_DIRECTIONS FOR THIS TASK_
State how many lines in the items below contain the word "should", treating uppercase and lowercase as distinct. Reply with the number alone.

_MATERIAL SUPPLIED_
****************
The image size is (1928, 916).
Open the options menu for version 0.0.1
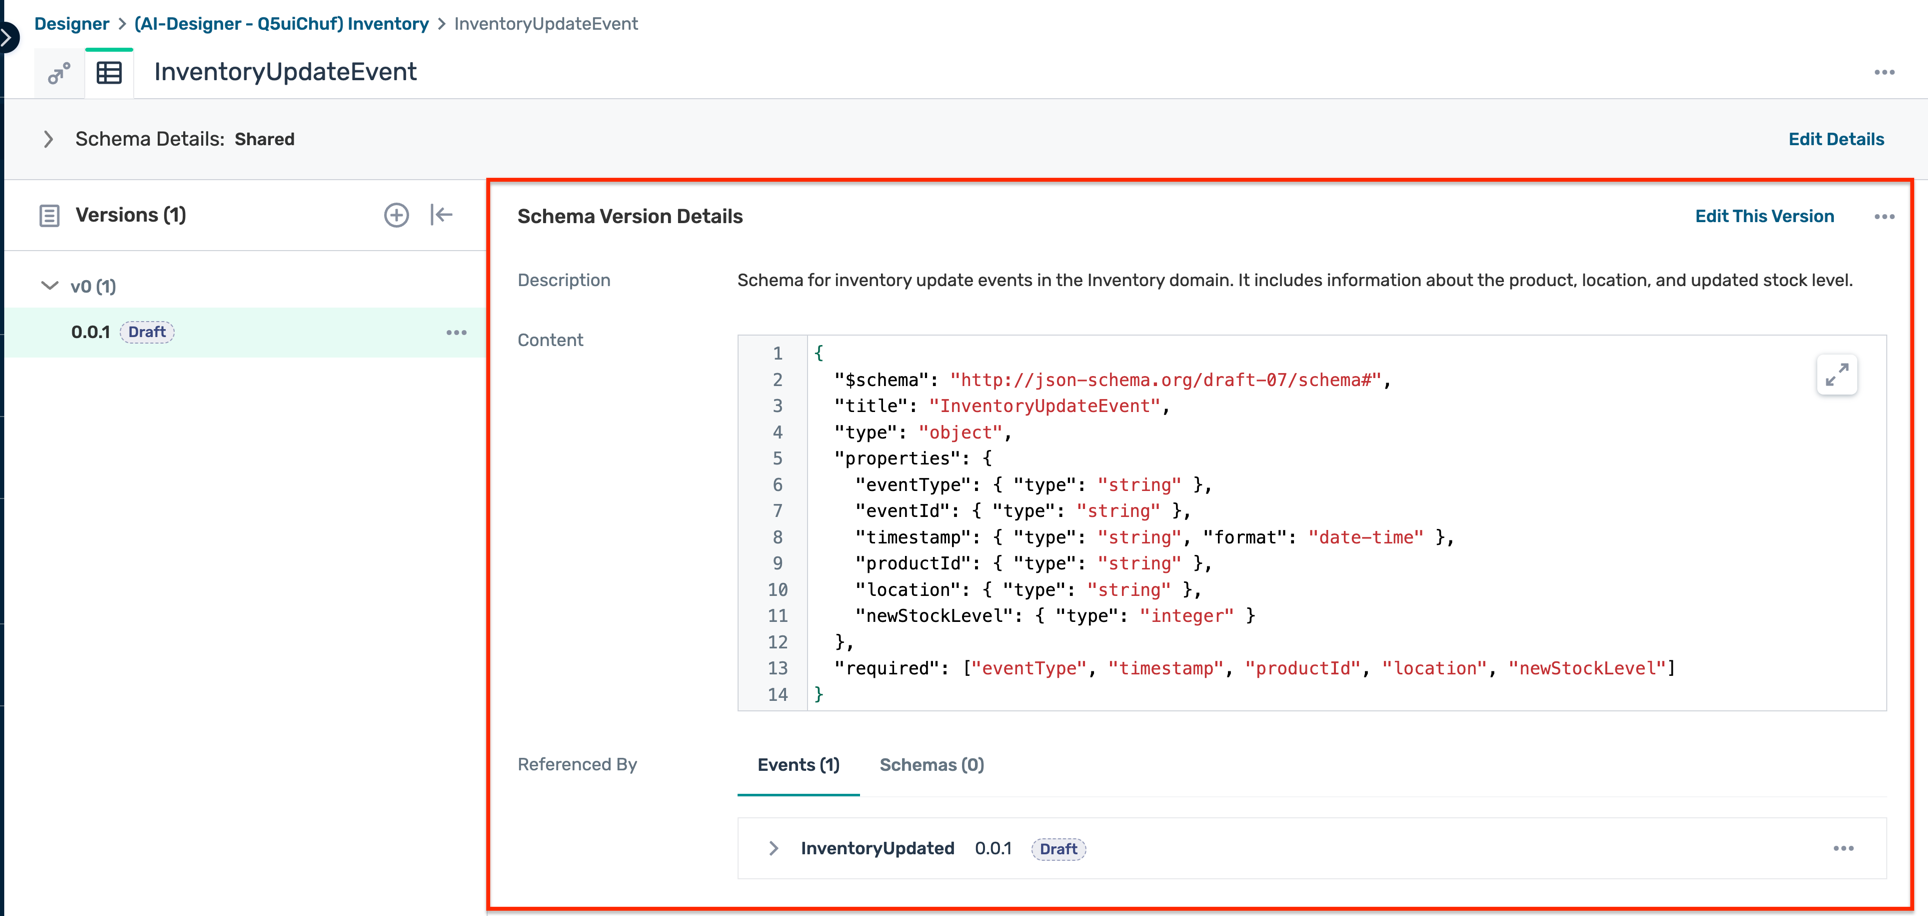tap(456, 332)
****************
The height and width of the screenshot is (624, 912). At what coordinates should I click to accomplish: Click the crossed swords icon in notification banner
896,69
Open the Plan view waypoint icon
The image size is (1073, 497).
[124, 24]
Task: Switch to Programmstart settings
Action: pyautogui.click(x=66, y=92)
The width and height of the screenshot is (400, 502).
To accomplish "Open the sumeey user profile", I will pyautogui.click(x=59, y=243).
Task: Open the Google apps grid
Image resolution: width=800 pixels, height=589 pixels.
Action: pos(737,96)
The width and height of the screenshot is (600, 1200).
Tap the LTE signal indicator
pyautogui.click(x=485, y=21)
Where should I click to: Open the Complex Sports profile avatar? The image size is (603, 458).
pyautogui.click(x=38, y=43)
****************
_SOLUTION_
2